Copy out the material below line for line, with no changes.
**** Information given
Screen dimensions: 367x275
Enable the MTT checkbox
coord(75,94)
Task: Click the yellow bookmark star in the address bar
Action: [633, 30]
********
■ **Solution below**
Screen dimensions: 367x275
Enable the MTT checkbox
coord(75,94)
Task: Click the yellow bookmark star in the address bar
Action: [633, 30]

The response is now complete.